Fragmento del texto:
PIEDRA DE TOQUE. El libro póstumo de
Guillermo Cabrera Infante reconstruye los cuatro meses llenos de desaliento y
neurosis que pasó en La Habana antes de emprender el camino que lo llevaría al
exilio definitivo
FERNANDO VICENTE
El libro
póstumo recién publicado de Guillermo Cabrera Infante se titula Mapa
dibujado por un espía pero debería llamarse más bien El mapa de la
tristeza por el sentimiento de soledad, amargura, indefensión e
incertidumbre que lo impregna de principio a fin. Cuenta los cuatro meses y
medio que pasó en La Habana, en el año 1965, adonde había viajado desde
Bruselas —era allí agregado cultural de Cuba— por la muerte de su madre.
Pensaba regresar a Bélgica a los pocos días, pero, cuando estaba a punto de
embarcarse para el retorno a su puesto diplomático junto con sus dos pequeñas
hijas, Anita y Carola, recibió en el aeropuerto de Rancho Boyeros una llamada
oficial, indicándole que debía suspender su viaje pues el ministro de
Relaciones Exteriores, Raúl Roa, tenía urgencia de hablar con él. Regresó a La
Habana de inmediato, sorprendido e inquieto. ¿Qué había ocurrido? Nunca
llegaría a saberlo.
El libro
narra, a vuela pluma y a veces con frenesí y desorden, los cuatro meses
siguientes, en que Cabrera Infante vuelve muchas veces al ministerio, sin que
ni el ministro ni alguno de los jefes lo reciba, descubriendo de este modo que
ha caído en desgracia, pero sin enterarse nunca cómo ni por qué. Sin embargo,
al día siguiente de llegar, Raúl Roa lo había felicitado por su gestión como
diplomático y anunciado que probablemente volvería a Bruselas ascendido como
ministro consejero de la embajada. ¿Qué o quién había intervenido para que su
suerte cambiara de la noche a la mañana? Por lo demás, le seguían pagando su
sueldo y hasta le renovaron la tarjeta que permitía hacer compras en las
tiendas para diplomáticos, mejor provistas que las bodegas cada vez más
misérrimas a las que acudía la gente común. ¿Lo consideraba el gobierno un
enemigo de la Revolución?

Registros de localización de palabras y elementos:
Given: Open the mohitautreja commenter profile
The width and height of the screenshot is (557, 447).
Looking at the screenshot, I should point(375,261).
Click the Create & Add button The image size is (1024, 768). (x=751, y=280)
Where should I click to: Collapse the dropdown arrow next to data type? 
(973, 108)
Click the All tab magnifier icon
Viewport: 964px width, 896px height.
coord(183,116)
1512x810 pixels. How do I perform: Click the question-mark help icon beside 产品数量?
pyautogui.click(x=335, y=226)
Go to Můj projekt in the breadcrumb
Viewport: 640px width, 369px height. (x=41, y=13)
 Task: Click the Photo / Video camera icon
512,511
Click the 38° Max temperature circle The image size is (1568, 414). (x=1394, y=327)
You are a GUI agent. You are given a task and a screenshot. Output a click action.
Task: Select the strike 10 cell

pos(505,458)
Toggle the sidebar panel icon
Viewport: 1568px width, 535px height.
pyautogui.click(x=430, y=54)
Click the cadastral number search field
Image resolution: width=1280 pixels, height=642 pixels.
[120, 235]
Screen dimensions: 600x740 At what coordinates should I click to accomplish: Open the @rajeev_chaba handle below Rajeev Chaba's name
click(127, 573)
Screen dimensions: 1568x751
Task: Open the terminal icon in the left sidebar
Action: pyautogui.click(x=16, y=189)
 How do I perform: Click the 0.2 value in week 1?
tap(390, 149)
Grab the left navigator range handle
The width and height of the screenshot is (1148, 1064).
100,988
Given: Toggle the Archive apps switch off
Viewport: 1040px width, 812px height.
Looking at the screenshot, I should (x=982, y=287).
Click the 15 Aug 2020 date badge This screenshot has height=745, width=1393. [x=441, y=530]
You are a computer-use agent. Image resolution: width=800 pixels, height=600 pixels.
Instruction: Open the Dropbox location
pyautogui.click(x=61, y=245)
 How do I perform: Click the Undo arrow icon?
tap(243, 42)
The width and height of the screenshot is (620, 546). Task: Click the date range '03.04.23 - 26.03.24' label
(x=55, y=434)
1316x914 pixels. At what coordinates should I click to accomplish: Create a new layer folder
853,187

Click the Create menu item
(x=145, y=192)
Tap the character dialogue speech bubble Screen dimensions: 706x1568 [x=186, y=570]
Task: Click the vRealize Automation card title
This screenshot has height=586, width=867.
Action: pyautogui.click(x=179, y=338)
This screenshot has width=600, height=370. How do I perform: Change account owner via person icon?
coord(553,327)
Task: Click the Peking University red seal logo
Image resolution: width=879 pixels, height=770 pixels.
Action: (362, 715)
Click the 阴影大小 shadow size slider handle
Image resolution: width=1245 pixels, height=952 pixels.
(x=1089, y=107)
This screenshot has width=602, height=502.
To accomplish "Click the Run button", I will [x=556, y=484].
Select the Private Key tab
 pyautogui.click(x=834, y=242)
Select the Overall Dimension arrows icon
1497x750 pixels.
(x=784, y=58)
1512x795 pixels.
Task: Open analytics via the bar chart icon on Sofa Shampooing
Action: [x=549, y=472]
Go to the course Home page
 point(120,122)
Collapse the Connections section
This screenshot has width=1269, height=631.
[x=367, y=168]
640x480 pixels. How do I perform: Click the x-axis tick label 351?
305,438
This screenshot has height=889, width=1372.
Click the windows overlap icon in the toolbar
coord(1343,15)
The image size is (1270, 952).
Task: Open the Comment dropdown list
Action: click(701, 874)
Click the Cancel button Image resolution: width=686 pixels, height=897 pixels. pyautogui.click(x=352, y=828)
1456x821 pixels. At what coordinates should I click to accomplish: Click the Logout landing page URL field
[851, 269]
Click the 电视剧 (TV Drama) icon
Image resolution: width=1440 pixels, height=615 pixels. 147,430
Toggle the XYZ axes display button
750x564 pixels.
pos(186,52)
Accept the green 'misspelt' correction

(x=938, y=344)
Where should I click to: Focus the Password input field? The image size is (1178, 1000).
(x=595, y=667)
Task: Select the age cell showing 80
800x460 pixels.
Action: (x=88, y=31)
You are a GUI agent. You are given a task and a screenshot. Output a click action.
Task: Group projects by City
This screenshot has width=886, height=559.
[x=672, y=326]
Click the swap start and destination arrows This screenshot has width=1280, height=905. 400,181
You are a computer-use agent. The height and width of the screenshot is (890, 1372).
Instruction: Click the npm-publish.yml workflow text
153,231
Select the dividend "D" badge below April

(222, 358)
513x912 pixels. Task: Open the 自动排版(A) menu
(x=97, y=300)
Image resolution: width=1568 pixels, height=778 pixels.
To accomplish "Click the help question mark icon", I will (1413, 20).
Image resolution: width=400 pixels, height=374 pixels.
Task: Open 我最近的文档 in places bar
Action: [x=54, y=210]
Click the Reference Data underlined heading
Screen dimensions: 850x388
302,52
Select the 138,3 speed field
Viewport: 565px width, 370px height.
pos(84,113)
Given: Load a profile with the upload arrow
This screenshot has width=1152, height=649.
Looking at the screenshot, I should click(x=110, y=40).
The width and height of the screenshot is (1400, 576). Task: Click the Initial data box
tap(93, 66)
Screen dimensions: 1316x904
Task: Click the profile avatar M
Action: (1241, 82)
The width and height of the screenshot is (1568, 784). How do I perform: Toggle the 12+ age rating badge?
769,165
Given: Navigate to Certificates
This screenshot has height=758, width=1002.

Tarea escrita:
Responde con los datos del texto sobre el libro póstumo de Guillermo Cabrera Infante:
(a) ¿En qué año pasó Cabrera Infante esos meses en La Habana?
(b) ¿Cómo se llamaban sus dos hijas?
(c) ¿Con qué cargo le anunció Raúl Roa que probablemente volvería a Bruselas?
Los registros son un material aparte, sin relación con el texto.

Resultado:
(a) En 1965.
(b) Anita y Carola.
(c) Como ministro consejero de la embajada.